When the consulate returned his passport, it was accompanied not by a visa but by a letter that said a decision about his visa had been delayed for three to six months. The two classes he was set to teach — one on far-right populism and another on political memory in Germany — were in jeopardy.
On Thursday morning, after spending weeks teaching the course over video conferencing from his home and after an appeal from U-Va. officials, Funke got an email from the consulate saying his visa had been granted.
The news comes just in time for Funke to finish the academic term with his students. But questions have been raised about what prompted the delay, which was first reported by the Cavalier Daily, the independent student newspaper.
A State Department official declined to answer questions about Funke’s case, saying she is barred by law from commenting on individual visa cases.
“We are constantly working to find mechanisms to improve our screening processes and to support legitimate travel and immigration to the United States while protecting U.S. citizens,” said the official, who spoke on the condition of anonymity, saying she cannot be named and asking that her comments be attributed to a “Department of State official.”
Funke, a renowned academic who studies far-right movements, last year wrote an article for the website of the American Institute for Contemporary German Studies at Johns Hopkins University linking violence in Charlottesville, where a white nationalist rally turned deadly in 2017, to the election of President Trump.

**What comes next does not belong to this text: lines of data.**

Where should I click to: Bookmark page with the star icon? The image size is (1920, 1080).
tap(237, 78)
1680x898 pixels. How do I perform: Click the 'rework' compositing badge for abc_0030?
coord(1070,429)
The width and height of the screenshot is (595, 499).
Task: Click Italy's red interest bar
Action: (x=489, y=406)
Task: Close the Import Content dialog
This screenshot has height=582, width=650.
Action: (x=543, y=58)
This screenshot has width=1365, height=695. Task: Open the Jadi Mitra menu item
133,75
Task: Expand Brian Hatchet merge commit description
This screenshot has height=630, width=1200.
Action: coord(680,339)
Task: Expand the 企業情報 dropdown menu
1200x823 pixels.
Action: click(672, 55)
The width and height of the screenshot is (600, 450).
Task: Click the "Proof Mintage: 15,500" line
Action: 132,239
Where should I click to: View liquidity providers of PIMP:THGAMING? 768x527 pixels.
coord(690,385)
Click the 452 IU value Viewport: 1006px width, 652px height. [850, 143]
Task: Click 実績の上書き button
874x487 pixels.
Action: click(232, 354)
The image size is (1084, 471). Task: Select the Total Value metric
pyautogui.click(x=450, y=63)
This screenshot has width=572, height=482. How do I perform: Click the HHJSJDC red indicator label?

He has also visited Iran, a country whose citizens have largely been barred from entering the United States since Trump took office. The professor last visited Iran in 2014 for an academic conference and to visit the family of his wife, who emigrated from Iran to Germany in the 1980s and is now a German citizen.
In an interview Thursday, Funke said he was confounded because he had received the same visa — one designated for students and professors on academic exchanges — exactly a year earlier when he was a fellow at the American Institute for Contemporary German Studies.
“I was appalled to a degree, irritated,” Funke said. “It’s not very fair.”
Trump has sought to restrict travel from Iran, citing the potential that visitors pose a “national security threat.” Within days of taking office, he announced a travel ban that barred visitors from five predominantly Muslim countries, including Iran, and has granted exceptions to a fraction of those who have applied for visas. The sweeping ban has kept Iranian grandmothers from visiting family in the United States and barred a Libyan toddler from being reunited with her American mother.
The travel ban has also posed challenges for students and scholars seeking to study or conduct research in the United States. Recently, Iranian students have had their visas abruptly revoked when they attempted to return to school.
Protests erupted last month at Logan International Airport in Boston when Shahab Dehghani, an Iranian student who had arrived to start his spring semester at Northeastern University, had his visa revoked. Boston immigration attorneys told Commonwealth Magazine that he was at least the 10th student to be deported from Logan.
Jeffrey Grossman, the chair of Germanic languages and literatures at U-Va. who is co-teaching the classes with Funke, said students are deeply interested in both classes’ topics — far-right populism and political memory — in part because of Charlottesville’s unfortunate connection with both topics.
In August 2017, it was the site of a violent protest by white nationalists who had come to oppose the removal of a statue of Confederate Gen. Robert E. Lee from a downtown park, filling the air of the quaint college town with racist and anti-Semitic chants. One protester, a man from Ohio with Nazi leanings, drove his car into a group of counterprotesters, injuring dozens and killing one, 32-year-old Heather Heyer.
Trump, later discussing the rallygoers and the counterprotesters, said there were “good people on both sides.” It became a flash point for critics who charge that Trump is emboldening white supremacists.
Grossman said the classes were partially inspired by a desire to help students process what had happened within a historical and global context, particularly as far-right movements rise in Germany, Austria, Poland, Hungary and the United States.
This week, one student in the class on far-right populism delivered an emotional presentation that touched on his experience as a counterprotester at the 2017 protest. Another student, in the class on political memory and the Holocaust, has had a reckoning with her education in rural Virginia, where she incorrectly learned that the Civil War was about states’ rights — not slavery.
After the events in 2017, Grossman said, “We certainly felt a strong consciousness . . . to take steps to work for a better world so things like that don’t happen again.”
The delay in Funke’s visa provided another teaching moment, Grossman said. When a student inquired about Funke’s visa situation last week, an exasperated Grossman replied: “You’re seeing right-wing populism in action.”